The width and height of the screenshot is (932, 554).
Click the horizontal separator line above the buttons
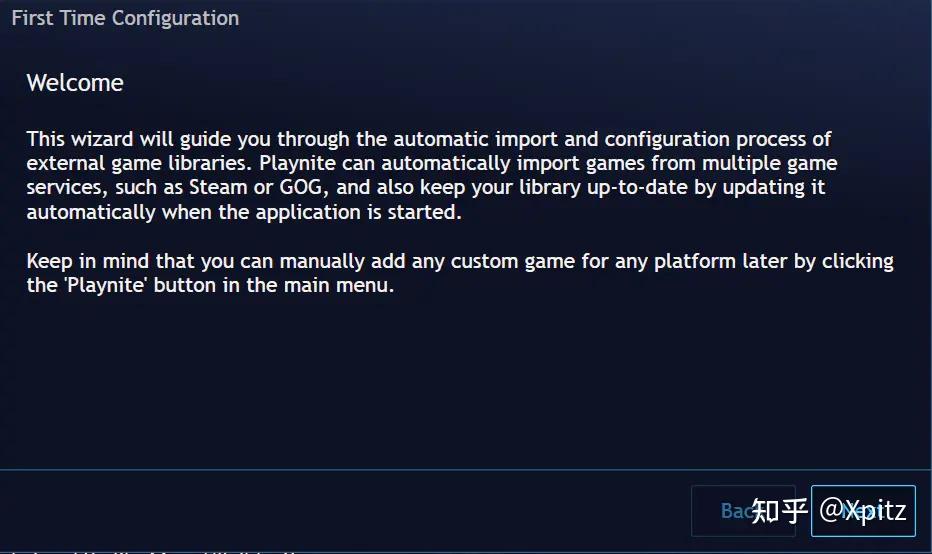[x=466, y=469]
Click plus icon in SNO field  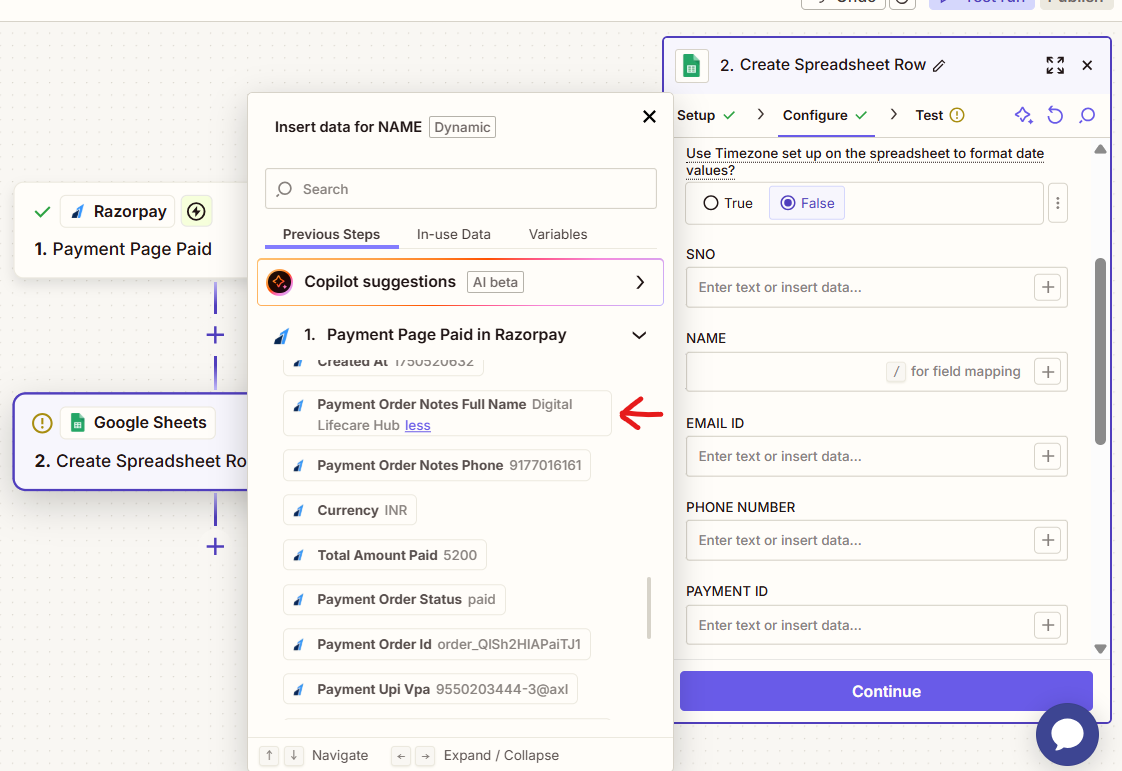(1047, 287)
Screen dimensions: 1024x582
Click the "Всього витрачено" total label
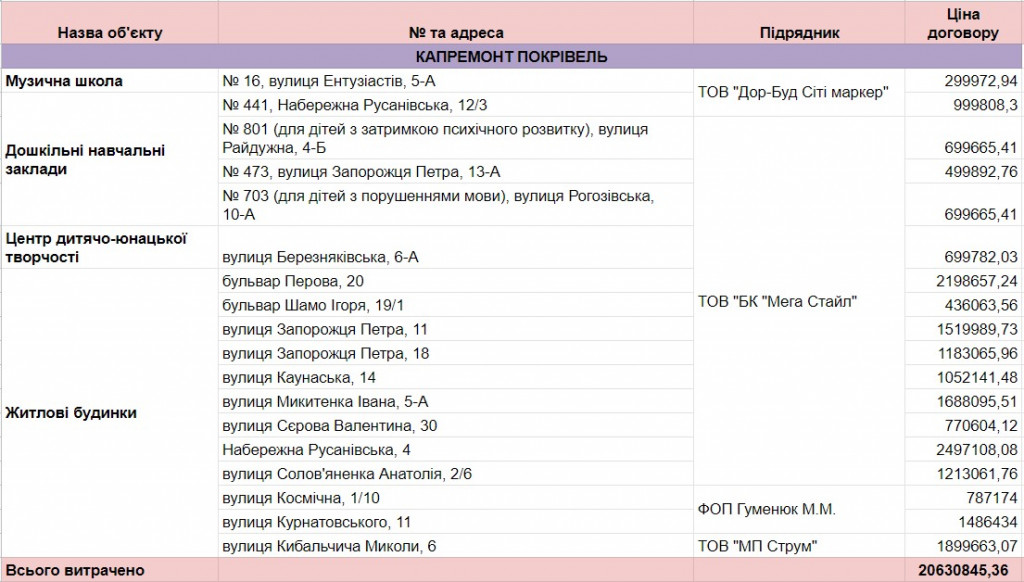tap(75, 570)
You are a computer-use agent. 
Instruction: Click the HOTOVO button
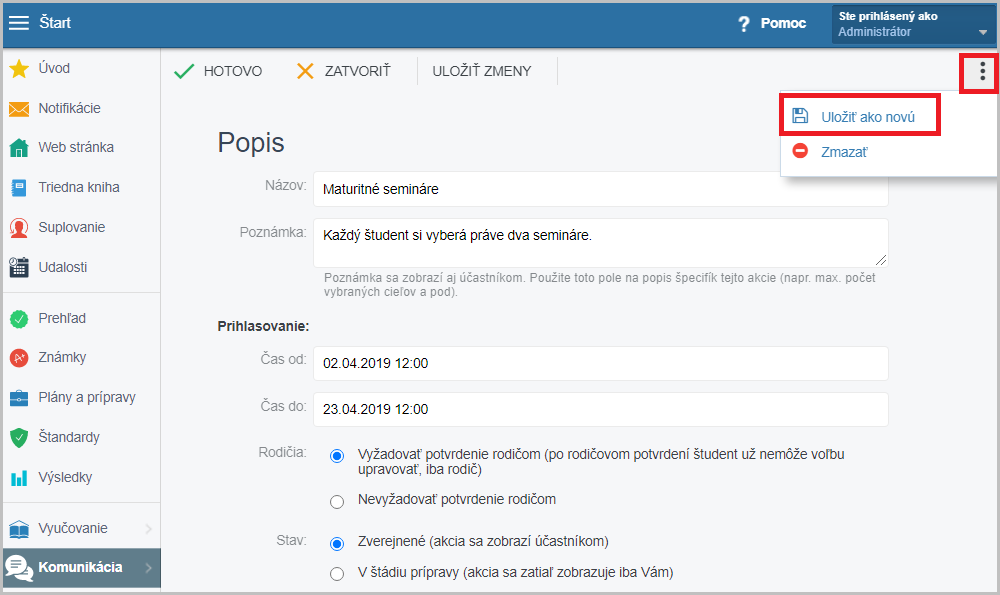pyautogui.click(x=218, y=71)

┄┄┄┄┄┄

Take the lines from the one holding "Screen dimensions: 1024x582" through the final line of the records above and output them exactly, both ends included, excluding pictures.

_Exercise answer:_
Screen dimensions: 1024x582
Click the "Всього витрачено" total label
tap(75, 570)
You are a computer-use agent. 
Instruction: Click the HOTOVO button
pyautogui.click(x=218, y=71)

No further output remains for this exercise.